Novel therapies for COVID-19

A better understanding of the various ways in which viruses and host cells interact through molecular recognition and binding might also lead to novel treatments for COVID-19. It has already been suggested that treatment with ACE2 inhibitors might have an effect on the severity of the disease. However, reviews are mixed as to whether this treatment may help or harm81,82. It has also been suggested that introducing soluble ACE2 might work against the virus by binding to the viral spike protein before it can bind to membrane ACE2 receptors83. ACE2 receptors also catalyse the different forms of angiotensin that bind with GPC receptors, in particular angiotensin receptors54,55. Whereas ACE2 inhibitors prevent the production of different angiotensin proteins, angiotensin receptor blockers prevent the action of angiotensin proteins. What is interesting is that there is some evidence that targeting angiotensin receptors with receptor blockers also confers some protection against the SARS-CoV-2 virus84,85,86.

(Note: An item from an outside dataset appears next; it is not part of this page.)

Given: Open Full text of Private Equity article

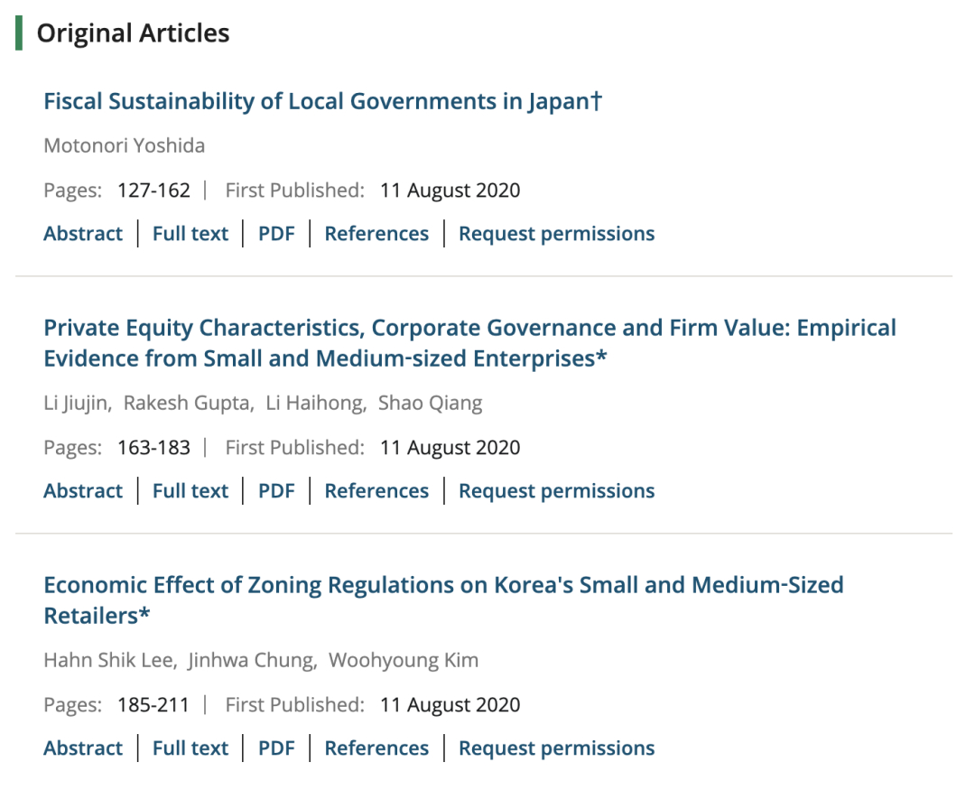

Mechanisms of receptor binding are an important factor in pharmaceutical development. GPCRs, for instance, are one of the major targets of many pharmaceutical drugs and bind to a broad spectrum of ligands87. The specificity of this binding is complicated by receptor promiscuity and related antagonism or partial agonism88. Does the spike protein’s affinity for ACE2 receptors also mean an affinity or partial agony for related angiotensin receptors, and GPCRs more generally? The involvement of GPCRs in viral infection has already been investigated in the context of the Ebola and Marburg viruses which employ a glycoprotein to facilitate host invasion. Chemical screening allowed for the indentification of a number of inhibitory agonists of various GPCRs, including receptors for serotonin, histamine, and acetylcholine, which showed antiviral action89. The SARS-CoV-2 spike protein is also a glycoprotein and screening for appropriate GPCR agonists might also yield novel therapeutic options. Tryptophans, for instance, have been demonstrated to play a potentially therapeutic role in SARS-CoV-2 infection90,91. Tryptophan is the precursor to serotonin, perhaps most widely known as a neurotransmitter implicated in mental illnesses such as depression92. In the field of quantum biology there has been recent interest in whether quantum effects play a role in the binding of serotonin to its relevant GPCRs24,48.

What makes this more interesting in the context of COVID-19 is that antidepressants known as selective serotonin reuptake inhibitors (SSRIs) have been shown to be somewhat effective against the SARS-CoV-2 virus93,94,95. While the studies are far from being conclusive this isn’t the first time that these antidepressants have been investigated as antivirals, although the mechanism of action appears to be less to do with serotonin modulation than viral replication96,97. Recent studies also suggest that SSRIs are not alone in their potential as a COVID-19 therapeutic. Other antidepressants, including venlafaxine, appear to improve the prognosis of patients hospitalised with COVID-1994. Venlafaxine targets both serotonin and norepinephrine, both of which bind to GPCRs to activate ion channels98,99.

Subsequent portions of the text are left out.